[[ SUPPLIED MATERIAL, beginning ]]

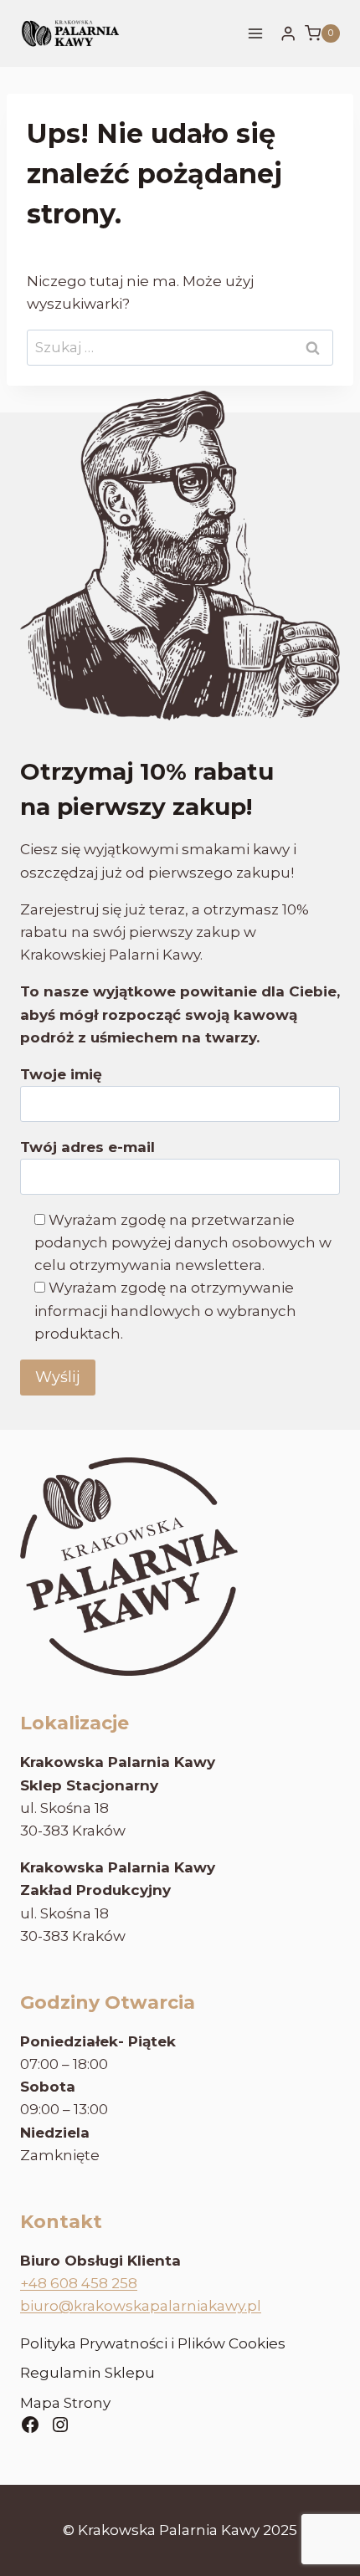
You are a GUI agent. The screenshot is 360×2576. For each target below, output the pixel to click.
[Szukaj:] (180, 347)
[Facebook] (30, 2425)
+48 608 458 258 (78, 2283)
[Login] (288, 34)
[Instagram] (60, 2425)
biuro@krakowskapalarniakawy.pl (140, 2305)
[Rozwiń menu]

[[ SUPPLIED MATERIAL, end ]]

## WHAT IS REQUIRED
Output exactly the lines between the one containing "[Login] (288, 34)" and the final line above, both inclusive.

## SOLVED EXERCISE
[Login] (288, 34)
[Instagram] (60, 2425)
biuro@krakowskapalarniakawy.pl (140, 2305)
[Rozwiń menu]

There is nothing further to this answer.